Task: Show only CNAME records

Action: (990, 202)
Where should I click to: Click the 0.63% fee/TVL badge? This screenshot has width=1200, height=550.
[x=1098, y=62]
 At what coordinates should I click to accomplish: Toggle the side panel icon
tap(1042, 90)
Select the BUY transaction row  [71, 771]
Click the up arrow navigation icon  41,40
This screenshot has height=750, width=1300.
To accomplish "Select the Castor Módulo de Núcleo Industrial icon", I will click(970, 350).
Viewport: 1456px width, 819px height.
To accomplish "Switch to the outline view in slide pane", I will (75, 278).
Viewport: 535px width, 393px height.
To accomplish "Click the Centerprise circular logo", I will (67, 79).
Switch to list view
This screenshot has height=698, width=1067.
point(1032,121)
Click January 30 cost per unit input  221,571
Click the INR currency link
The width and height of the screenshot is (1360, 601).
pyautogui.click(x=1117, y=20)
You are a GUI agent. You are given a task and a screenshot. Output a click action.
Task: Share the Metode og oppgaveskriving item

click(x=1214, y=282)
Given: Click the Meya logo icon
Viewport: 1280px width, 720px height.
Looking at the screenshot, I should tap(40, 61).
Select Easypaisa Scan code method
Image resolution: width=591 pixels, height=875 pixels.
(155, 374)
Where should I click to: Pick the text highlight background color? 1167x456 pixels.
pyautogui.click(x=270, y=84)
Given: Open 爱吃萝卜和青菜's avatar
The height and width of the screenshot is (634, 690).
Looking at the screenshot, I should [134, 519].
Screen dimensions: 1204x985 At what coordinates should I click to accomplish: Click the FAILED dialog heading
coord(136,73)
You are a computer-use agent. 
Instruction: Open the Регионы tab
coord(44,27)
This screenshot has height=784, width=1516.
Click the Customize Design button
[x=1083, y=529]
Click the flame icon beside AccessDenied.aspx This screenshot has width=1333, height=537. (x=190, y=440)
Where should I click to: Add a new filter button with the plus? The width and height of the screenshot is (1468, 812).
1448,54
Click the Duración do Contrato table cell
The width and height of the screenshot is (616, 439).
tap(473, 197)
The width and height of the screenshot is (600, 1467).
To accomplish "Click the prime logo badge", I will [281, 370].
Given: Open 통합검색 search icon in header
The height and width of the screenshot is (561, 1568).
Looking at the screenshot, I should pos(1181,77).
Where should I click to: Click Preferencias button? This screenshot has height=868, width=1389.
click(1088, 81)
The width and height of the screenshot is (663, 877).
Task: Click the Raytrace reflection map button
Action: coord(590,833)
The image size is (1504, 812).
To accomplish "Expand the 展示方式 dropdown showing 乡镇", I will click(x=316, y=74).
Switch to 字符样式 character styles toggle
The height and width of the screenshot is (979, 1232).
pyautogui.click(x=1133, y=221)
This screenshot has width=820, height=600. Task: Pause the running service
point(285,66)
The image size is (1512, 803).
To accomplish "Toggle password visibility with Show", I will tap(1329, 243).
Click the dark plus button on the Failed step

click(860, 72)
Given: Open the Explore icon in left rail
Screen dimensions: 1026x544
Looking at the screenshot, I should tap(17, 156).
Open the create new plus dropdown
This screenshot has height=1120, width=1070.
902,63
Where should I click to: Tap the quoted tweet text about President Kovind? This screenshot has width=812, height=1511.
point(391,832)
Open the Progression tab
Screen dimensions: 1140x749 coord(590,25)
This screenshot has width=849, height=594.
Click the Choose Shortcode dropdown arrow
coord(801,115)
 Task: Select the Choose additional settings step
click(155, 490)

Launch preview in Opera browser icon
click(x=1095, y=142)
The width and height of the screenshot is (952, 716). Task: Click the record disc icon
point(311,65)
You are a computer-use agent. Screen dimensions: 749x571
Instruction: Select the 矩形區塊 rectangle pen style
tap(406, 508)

----------

Required work: Reproduce verbatim the lines from the one containing "Viewport: 535px width, 393px height." through the one containing "Looking at the screenshot, I should tap(40, 61).", both included.

Task output:
Viewport: 535px width, 393px height.
To accomplish "Click the Centerprise circular logo", I will (67, 79).
Switch to list view
This screenshot has height=698, width=1067.
point(1032,121)
Click January 30 cost per unit input  221,571
Click the INR currency link
The width and height of the screenshot is (1360, 601).
pyautogui.click(x=1117, y=20)
You are a GUI agent. You are given a task and a screenshot. Output a click action.
Task: Share the Metode og oppgaveskriving item

click(x=1214, y=282)
Given: Click the Meya logo icon
Viewport: 1280px width, 720px height.
Looking at the screenshot, I should tap(40, 61).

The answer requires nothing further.